The suggestion engine 220 is further configured to compute and output a labeling set derived from the base results set. The labeling set includes a small number of sentences to be labeled. In an example embodiment, the number of sentences in a labeling set is less than 20. In contrast, the base results set includes hundreds of sentences. In an example embodiment, sentences in the labeling set are provided, for example, to the user to label the relevancy to the input query.

The sentences in the labeling set may be selected such that they are varied but still in the general scope of the input query's sentence. In an embodiment, the selection may be performed by clustering the sentence embedding values of respective sentences included in the base results set. The clustering is performed such that small, compact clusters are formed. Since close vectors have similar semantic meanings, such clusters presumably demonstrate synonymous meaning. In an embodiment, one sentence from each cluster is selected to be included in the labeling set. It should be noted that clusters that are distant enough from each other, but not too distant from the original input sentences are sampled for the creation of the labeling set.

Collectively or alternatively to the clustering technique, sentences in the labeling set may be selected based on a simplified machine learning model being trained on the spot as the user provides feedback on an initial set of sentences. Such a model can be programmed to infer candidate sentences from all sentences in the base results set. It should be noted that the suggestion engine 220 is configured to iteratively generate labeling sets until the tracker model 250 is trained.

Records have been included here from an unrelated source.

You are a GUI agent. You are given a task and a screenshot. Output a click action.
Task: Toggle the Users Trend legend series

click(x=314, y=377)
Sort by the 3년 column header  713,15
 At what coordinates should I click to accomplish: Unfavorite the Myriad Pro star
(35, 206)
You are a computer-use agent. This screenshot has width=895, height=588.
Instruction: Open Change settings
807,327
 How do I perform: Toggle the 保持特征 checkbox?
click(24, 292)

According to the disclosed embodiments, sentences in a labeling set are presented to a user through, for example, the user terminal 130. The user is requested to label such sentences by indicating if each sentence is related, unrelated, or somehow related to the input query's sentence. In an example configuration, a graphical user interface (GUI) may be provided for the labeling request for the user to the select an option, or provide a score (e.g., 1-5) based on relevance.

The labeled sentences are fed to the classifier 230 for the training of the tracker model 250. In addition, the classifier 230 is configured to score the sentences in the base results set. In an example embodiment, a higher score signifies a stronger affinity to a tracker of interest. This is performed to allow the selection of different sentences to be included in a subsequent labeling set. The selected subsequent sentences may be a mix of sentences with confidence of relevancy and some with uncertainty about the relevancy.

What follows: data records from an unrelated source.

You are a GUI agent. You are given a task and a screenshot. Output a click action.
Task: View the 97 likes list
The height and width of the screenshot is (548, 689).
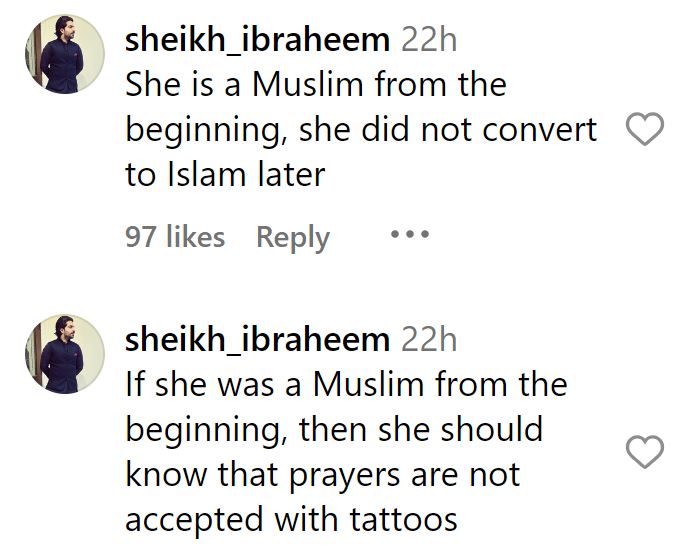pyautogui.click(x=175, y=236)
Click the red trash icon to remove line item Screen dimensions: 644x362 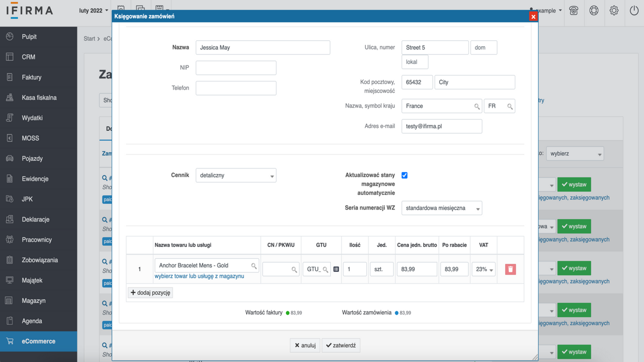[510, 269]
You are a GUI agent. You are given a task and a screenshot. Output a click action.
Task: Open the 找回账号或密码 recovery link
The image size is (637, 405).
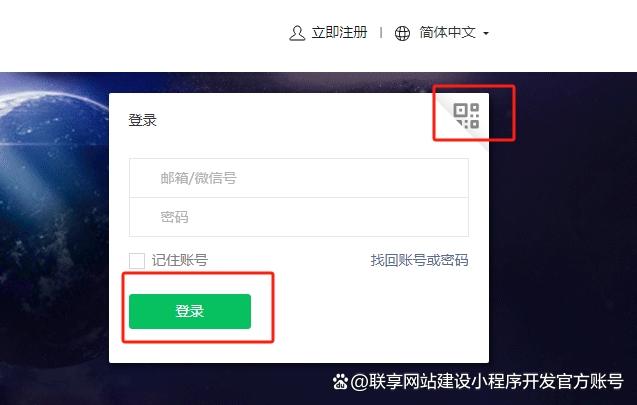click(419, 260)
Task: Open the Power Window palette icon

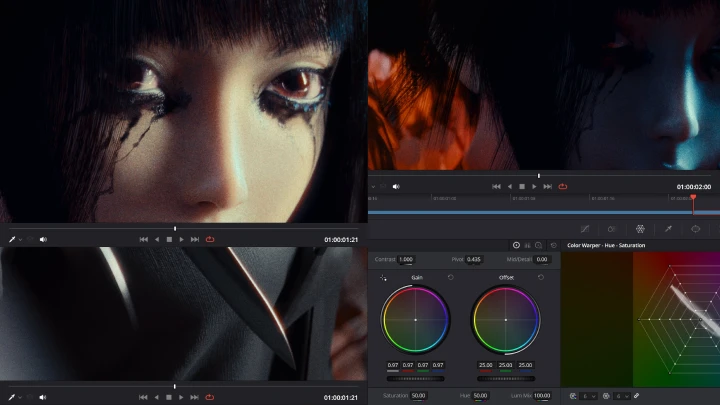Action: coord(697,229)
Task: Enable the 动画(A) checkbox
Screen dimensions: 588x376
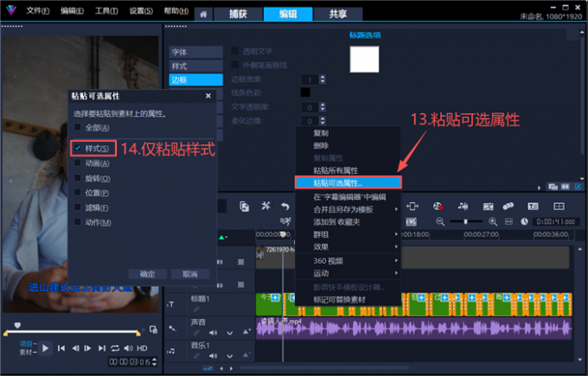Action: 78,163
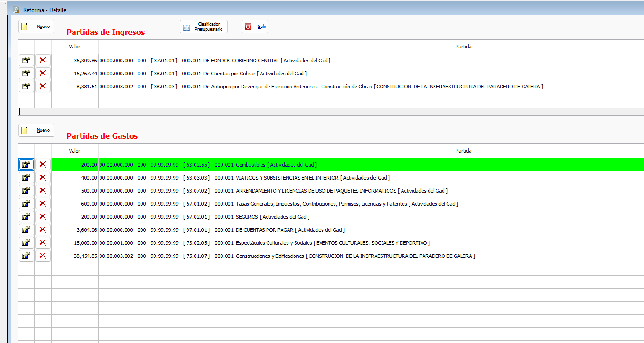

The training of the model (based on the labeling sets) continues until it is determined that the tracker model 250 is well trained. This decision on when to stop the training may be taken by the user or after a predefined number of iterations is completed.

In some example embodiments, the classifier 230 may be realized using a neural network, a deep neural network programmed to run a supervised machine learning. The supervised machine learning algorithms may include, for example, a k-nearest neighbors (KNN) model, a gaussian mixture model (GMM), a random forest, manifold learning, decision trees, support vector machines (SVM), decision trees, label propagation, local outlier factor, isolation forest, and the like.

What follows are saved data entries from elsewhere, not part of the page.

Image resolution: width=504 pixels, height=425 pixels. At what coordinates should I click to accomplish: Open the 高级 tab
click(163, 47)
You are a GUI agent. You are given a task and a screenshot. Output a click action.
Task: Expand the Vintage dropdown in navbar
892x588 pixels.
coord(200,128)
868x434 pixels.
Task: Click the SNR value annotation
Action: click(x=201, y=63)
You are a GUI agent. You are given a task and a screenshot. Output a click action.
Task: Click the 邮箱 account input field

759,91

In an embodiment, the trained tracker model 250 is used to identify trackers in future transcripts (or other textual data) stored in the data corpus 120. Future textual data refers to any data stored after the model 250 is trained or data not used for the training of the trained tracker model 250. To this end, the processing of sentences fed into the trained tracker model 250 is performed by the index engine 210 as discussed above. That is, the trained tracker model 250 is operational in the identification phase of the framework 200.

The trained tracker model 250 may be executed using the same neural network and the supervised machine learning as the classifier 230. Examples for supervised machine learning algorithms are provided above.

It should be noted that in some configurations, the index engine 210, suggestion engine 220, classifier 230 are elements of the tracker generator 110. It should be further noted that the index engine 210, suggestion engine 220, and/or classifier 230 can be realized as or executed by as one or more hardware logic components and circuits. For example, and without limitation, illustrative types of hardware logic components that can be used include field-programmable gate arrays (FPGAs), application-specific integrated circuits (ASICs), application-specific standard products (ASSPs), system-on-a-chip systems (SOCs), graphics processing units (GPUs), tensor processing units (TPUs), general-purpose microprocessors, microcontrollers, digital signal processors (DSPs), and the like, or any other hardware logic components that can perform calculations or other manipulations of information.

FIG. 4 is an example flowchart 400 illustrating the generation of the tracker model according to an embodiment. The tracker model allows the application of identifying keywords and phrases with the same context in textual data. The textual data may include text records, such as transcripts of sales calls, emails, text messages, and the like.

At S410, the text data saved, for example, in a corpus, is processed to generate an index. An index includes a plurality of entries, each entry represents a vector. As demonstrated in FIG. 3, an entry includes a sentence (text), metadata fields, and sentence embedding values of the text. An index is generated per tenant (customer) having stored data in the corpus. It should be noted S410 can be performed in the background and independent of the training the model. The operation of S410 is further discussed with reference in FIG. 5.

At S510, the text is split into sentences. To this end, each call transcript or email is divided into sentences. Sentences may be detected in the text based on punctuation, moments of silence, speakers changes, and so on.

At S520, each sentence is preprocessed to clean noise. This includes removing disfluencies, normalizing dates and/or numbers notation, capitalizing names, and so on. At S530, metadata related to the sentence is retrieved from a database. The metadata may include, for example, information from a CRM system having records related to the conversation (or email) that the sentence was taken from. Examples of metadata values and fields are provided above. At S540, a vector representation which is an embedding value, is computed over the sentence. At S550, a vector is assembled and added as an entry to the index. The vector, and hence the entry, include the sentence, metadata fields, and an embedding value. It should be noted that S520 through S550 is performed for each sentence identified at S510.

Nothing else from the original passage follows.